Testing general ODBC configuration

  • Check the location of the ODBC configuration files:
    odbcinst -j
    
    You should see something like:
    unixODBC 2.3.14
    DRIVERS............: /opt/homebrew/etc/odbcinst.ini
    SYSTEM DATA SOURCES: /opt/homebrew/etc/odbc.ini
    FILE DATA SOURCES..: /opt/homebrew/etc/ODBCDataSources
    USER DATA SOURCES..: /Users/nicolasmartin/.odbc.ini
    SQLULEN Size.......: 8
    SQLLEN Size........: 8
    SQLSETPOSIROW Size.: 8
    
  • Check the Athena ODBC driver is registered:
    odbcinst -q -d
    
    You should see something like:
    [Amazon Athena ODBC 2.x]
    
  • Check the DSN connection to Athena (it requires you have valid AWS credentials active in your environment), using isql (comes with unixodbc):
    isql -v AthenaProd
    
    You should see something like:
    +---------------------------------------+
    | Connected!                            |
    |                                       |
    | sql-statement                         |
    | help [tablename]                      |
    | echo [string]                         |
    | quit                                  |
    |                                       |
    +---------------------------------------+
    SQL> 
    

Testing the connection in Duckdb

For running queries from Duckdb connecting to Athena, you need to use an ODBC extension called odbc_scanner and then send an ODBC query.
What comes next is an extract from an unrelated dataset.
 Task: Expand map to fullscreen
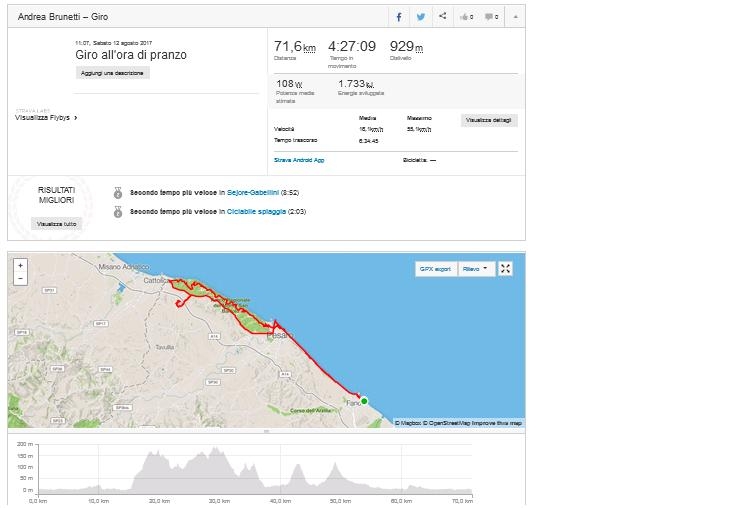pos(505,269)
You can test the connection as follows:

INSTALL odbc_scanner;
LOAD odbc_scanner;

SELECT * FROM odbc_list_data_sources();

SELECT * FROM odbc_query(
  'DSN=AthenaProd',
  'SELECT 1'
);

If its working correctly, now you can try a query against actual data in S3. For example, the following query against a table registered as cnpj_2025_02_04, which really queries a 5GB paquet file stored in s3://trase-storage/brazil/logistics/cnpj/gold/cnpj_2025_02_04/cnpj_2025_02_04_gold.parquet:

SELECT * FROM odbc_query(
  'DSN=AthenaProd',
  'SELECT * FROM "AwsDataCatalog"."s3_big_data"."cnpj_2025_02_04" LIMIT 10'
);

To-do

Other things that would be useful to document on DuckdDB usage in the future:

  • Querying special files (excel, json, geojson, shp)
  • Common csv options
    • Querying iso-8859-1 encoded csvs
    • all_varchar, header, delimiter (example)
  • Using the UI
  • Further DBT - Duckdb integration
  • Example of Athena use in DBT